Pediatric hospitals show wide gap in EHR safety performance

While pediatric hospitals using computerized physician order entry and clinical decision support in electronic health record systems are able to intercept a majority of potential medication errors, researchers have found that these healthcare organizations vary widely in their safety performance.

Children are particularly vulnerable to medication errors, which is why hospitals have been leveraging CPOE with associated clinical decision support in their EHRs to reduce medication errors and subsequent adverse drug events, according to the researchers.

“Use of CPOE for hospitalized children has demonstrated a reduction in some types of medication errors, but results have been variable,” they contend in a recent article published in the Journal of the American Medical Informatics Association.

Over a two-year period, Leapfrog Group’s pediatric CPOE evaluation tool was used to assess the ability of 41 pediatric hospitals to identify orders that could potentially lead to patient harm.

“We sought to evaluate the state of CPOE implementation in pediatric settings, but also to assess whether use of the CPOE evaluation tool could motivate further improvement within a given institution,” according to the authors.

In looking at the safety performance of EHR systems in 41 children’s hospitals, researchers reported that although pediatric CPOE systems were able to identify 62 percent of potential medication errors in the test scenarios, they ranged widely from 23 percent to 91 percent in the institutions tested.

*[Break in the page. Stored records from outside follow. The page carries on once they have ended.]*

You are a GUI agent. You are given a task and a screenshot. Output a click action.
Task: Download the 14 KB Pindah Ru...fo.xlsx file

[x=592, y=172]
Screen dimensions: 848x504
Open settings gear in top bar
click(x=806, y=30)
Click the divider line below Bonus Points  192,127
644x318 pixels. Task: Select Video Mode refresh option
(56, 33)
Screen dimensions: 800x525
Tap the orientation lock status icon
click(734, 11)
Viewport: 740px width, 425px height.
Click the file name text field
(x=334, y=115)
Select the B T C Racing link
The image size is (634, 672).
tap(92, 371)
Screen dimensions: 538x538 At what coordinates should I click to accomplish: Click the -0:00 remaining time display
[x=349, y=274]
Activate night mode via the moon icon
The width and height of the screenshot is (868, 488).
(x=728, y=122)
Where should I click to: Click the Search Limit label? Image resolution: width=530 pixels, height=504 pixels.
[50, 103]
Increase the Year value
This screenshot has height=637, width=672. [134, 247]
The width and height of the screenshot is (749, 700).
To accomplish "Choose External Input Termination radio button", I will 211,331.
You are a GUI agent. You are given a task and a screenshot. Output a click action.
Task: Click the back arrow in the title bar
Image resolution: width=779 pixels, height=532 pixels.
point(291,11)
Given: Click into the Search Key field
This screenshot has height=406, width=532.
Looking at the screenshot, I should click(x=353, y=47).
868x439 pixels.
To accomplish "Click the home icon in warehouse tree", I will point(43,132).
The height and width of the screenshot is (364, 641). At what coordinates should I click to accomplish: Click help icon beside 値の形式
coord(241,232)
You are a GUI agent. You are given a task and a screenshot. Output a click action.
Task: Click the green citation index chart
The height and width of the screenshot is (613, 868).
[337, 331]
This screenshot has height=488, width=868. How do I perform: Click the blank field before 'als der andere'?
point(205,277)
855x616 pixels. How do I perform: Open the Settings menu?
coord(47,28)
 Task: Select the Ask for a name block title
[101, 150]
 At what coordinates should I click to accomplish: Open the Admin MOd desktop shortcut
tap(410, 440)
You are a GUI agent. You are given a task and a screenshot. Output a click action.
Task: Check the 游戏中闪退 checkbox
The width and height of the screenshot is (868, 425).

Pediatric hospitals show wide gap in EHR safety performance
Rady Children’s Hospital

“It’s a very wide gap, and it really demonstrates the fact that a lot of this variability is not dependent on hospitals’ EHR vendors but on the actual implementation at each individual hospital,” says Juan Chaparro, MD, physician instructor with the Departments of Biomedical Informatics and Pediatrics at the University of California-San Diego and assistant medical informatics officer at Rady Children’s Hospital, who was the principal investigator on the study.

Chaparro adds that one of the most surprising findings was that there wasn’t a correlation between the length of time since an EHR and CPOE was implemented and positive scores.

“Scores for hospitals that had implemented systems over 12 years were not significantly higher than those that implemented within the last year or two,” according to Chaparro. “It’s very dependent on the hospitals to make the effort to implement their clinical decision support. And while some hospitals performed admirably, there were significant laggards in overall scores.”

“We initially hypothesized that early adopters would have continued to develop decision support over the interval and would thus have superior scores,” states the article. “Instead, we found no relationship between time since implementation and the institution’s performance on initial Leapfrog testing.”

At the same time, however, researchers observed that pediatric CPOE systems showed significant improvement in test scores of four percentage points per year with repeated testing using the Leapfrog tool, suggesting that such evaluations of CPOE/CDS systems may lead to improved ability to intercept potential medication errors.

“We need to reinstitute pediatric testing to continue improving patient safety, whether it’s the Leapfrog tool or some other,” concludes Chaparro, who adds that a pediatric Leapfrog test is not currently available. “Some sort of iterative testing is going to be needed to help hospitals improve their clinical decision support.”